Emory Quinn – See You At The Next Light (2010)

by Nick DeRiso

Emory Quinn doesn’t quibble about genre. Heck, this happy-go-lucky San Antonio, Texas-based band can’t even stick to one instrument, with its principal members merrily switching from one to another. That makes for a nice metaphor on See You At The Next Light, an album of restless musical ambition and jangly, country-fried delights.

The group’s sound is principally shaped by guitarist Nathan Rigney, a classical music prodigy who appeared at Carnegie Hall with the Texas State Youth Orchestra. His clean, percussive style is perfectly suited for moving around inside of the expectations, often within the confines of a single tune.

Late in “Hand in Hand,” for instance, Rigney tosses aside the song’s shambling Jakob Dylan-sounding template for a soaring, anthematic hook. The same goes for “Moving On,” a Southern rocker that ramps up into something approaching greasy metal after Rigney’s squalling, reverb-soaked turn. As See You At the Next Light closes, we find Rigney indulging in some alliterative banjo picking, playing against the guitar-hero type.

Vocalist and main songwriter Clint Bracher, working the same fertile ground as Austin’s Band of Heathens and Walt Wilkins, connects the dots with a rough-hewn, hill country magnetism. He writes convincingly about good-time guys stopped cold by circumstance through Emory Quinn’s fourth long-player. There’s no shortage of optimism, even though Bracher can’t get away from the arm-waving confusion found along life’s precipices.

“Holes through the Windows” rattles along like a luminous lullaby, until a closer examination of the lyrics reveals the dark passions at play here. Bracher’s subject, surrounded by bloody shards of broken glass, has been forced to shoot down a lady friend’s returning antagonist.

On “Tear Down the Walls,” a stomping country lament that recalls Robert Earl Keen or the Drive-By Truckers, Quinn gives himself over to the sweet dangers of a woman. But he doesn’t enter the negotiations without some sense of what’s at stake: “I roll the rice,” Bracher quietly sings. “Hope they roll my way.”

His characters have seen some things, some bad things. But that doesn’t mean they are ready to give up.

“Don’t look and you will find,” Bracher sings on “Heart In Mind,” bolstered by a delicately ardent musical accompaniment. “Stop making plans and let your heart in your mind.” Even when he looks back on a faded love affair on “Finds Danger,” Bracher fashions a narrative with an itinerant romanticism.
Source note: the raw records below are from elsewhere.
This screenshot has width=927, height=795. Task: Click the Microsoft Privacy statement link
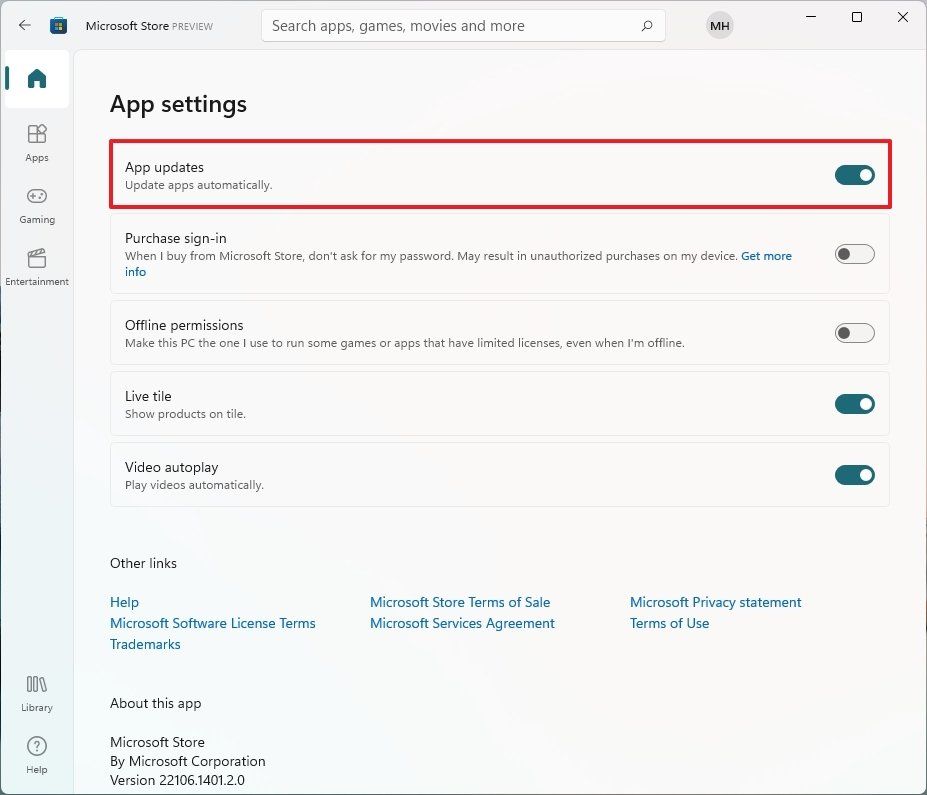point(715,602)
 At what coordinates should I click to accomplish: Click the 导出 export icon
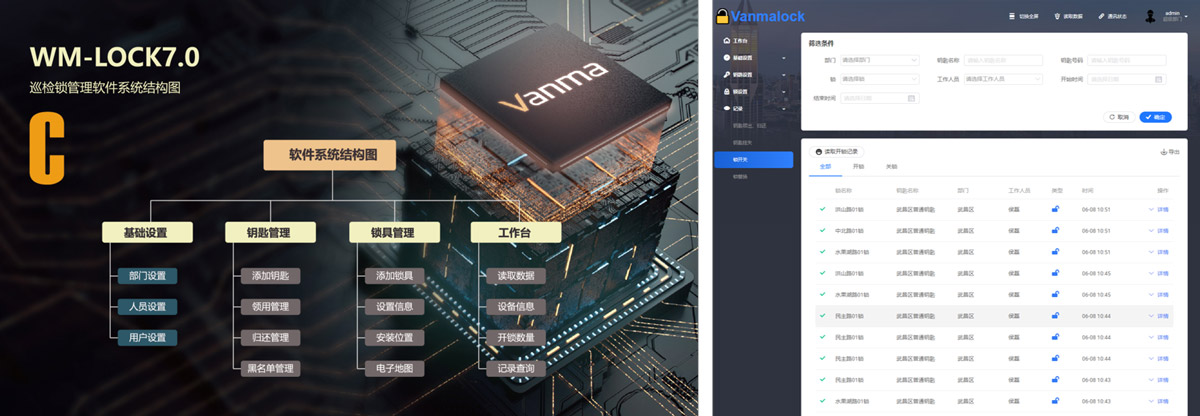click(x=1163, y=152)
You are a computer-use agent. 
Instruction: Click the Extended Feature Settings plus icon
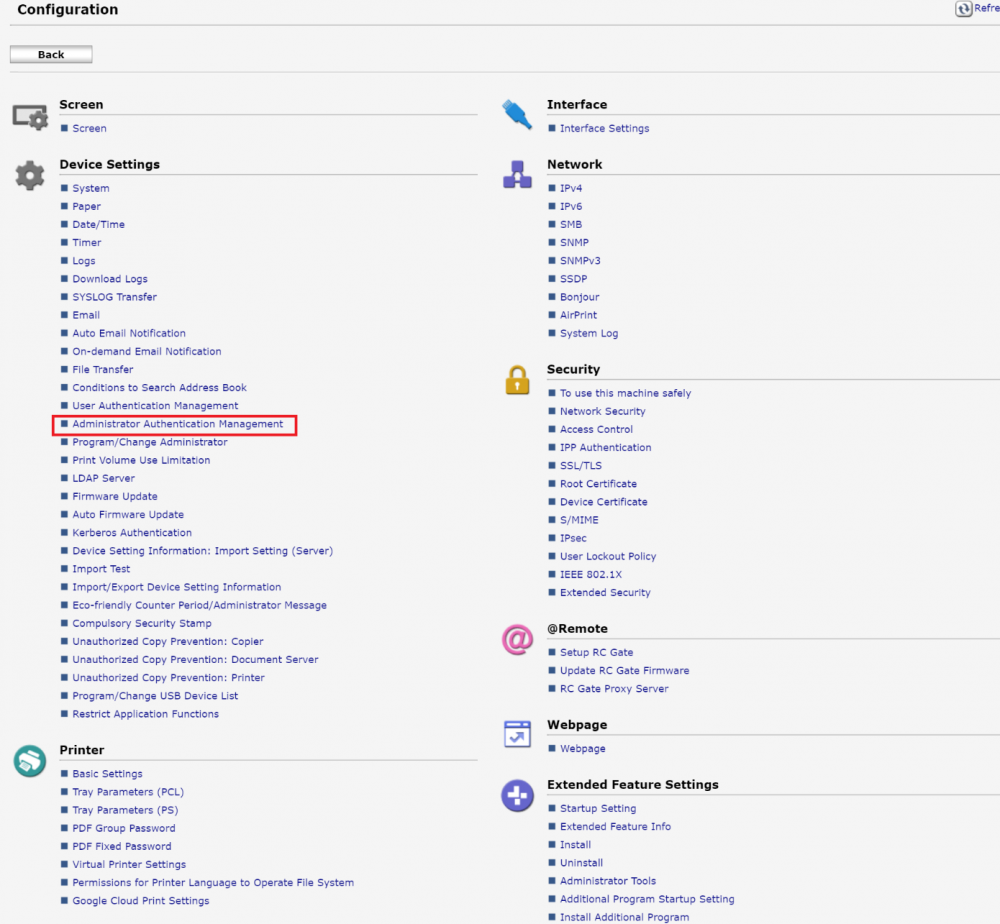pos(517,796)
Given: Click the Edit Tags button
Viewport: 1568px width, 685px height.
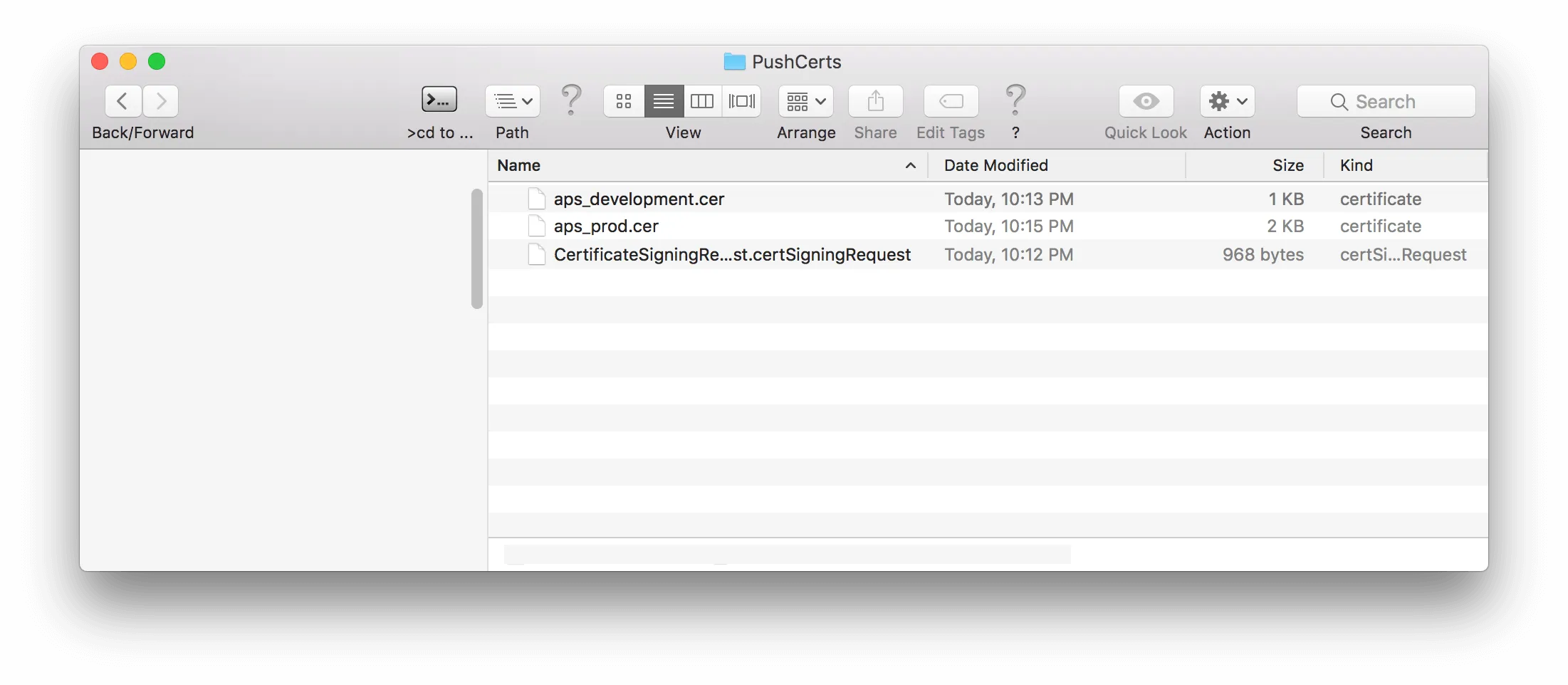Looking at the screenshot, I should pyautogui.click(x=951, y=101).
Rigney’s ringing, Byrds-like jingle makes it almost impossible to fall too far into regret, anyway. Together with multi-instrumentalist Case Bell, this group of Texas A&M University products skip through musical classifications like a flat stone over the surface of a still lake. It’s country rock, to be sure, but quickly followed by a series of widening regional influences, including bluegrass, conjunto, arena-rock and Americana folk.

“Be Here Now,” a starkly honest personal assessment by a faithless lover, boasts a hard-drinking twang to match. “When I Dream” makes nice use of an electric piano signature, reminiscent of country rock’s period of ascendency in the early 1970s.

“Calling Your Name” sounds something like Exile on Main Street-era Rolling Stones, with this lazy pace that belies an emotional turbulence just below the surface. Then “Falling Down Again” comes crashing in, powered forward by drummer Erik Frankson, a fellow Texas A&M alum who joined in August 2010.

What better way to end things than with a winking apology after a night of indulgence?

In so doing, See You At The Next Light deftly sidesteps the shiny sentiments of today’s Nashville mainstream, yet avoids the mannered aridness sometimes associated with alt-country.

They’re too busy having a good time.